Instructions for the task | Write out the listing again, exactly as it appears below.
========
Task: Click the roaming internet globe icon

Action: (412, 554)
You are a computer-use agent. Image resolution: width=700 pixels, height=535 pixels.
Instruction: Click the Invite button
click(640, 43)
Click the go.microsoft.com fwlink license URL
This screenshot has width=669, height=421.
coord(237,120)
========
Your response |
Task: Click the roaming internet globe icon

Action: (412, 554)
You are a computer-use agent. Image resolution: width=700 pixels, height=535 pixels.
Instruction: Click the Invite button
click(640, 43)
Click the go.microsoft.com fwlink license URL
This screenshot has width=669, height=421.
coord(237,120)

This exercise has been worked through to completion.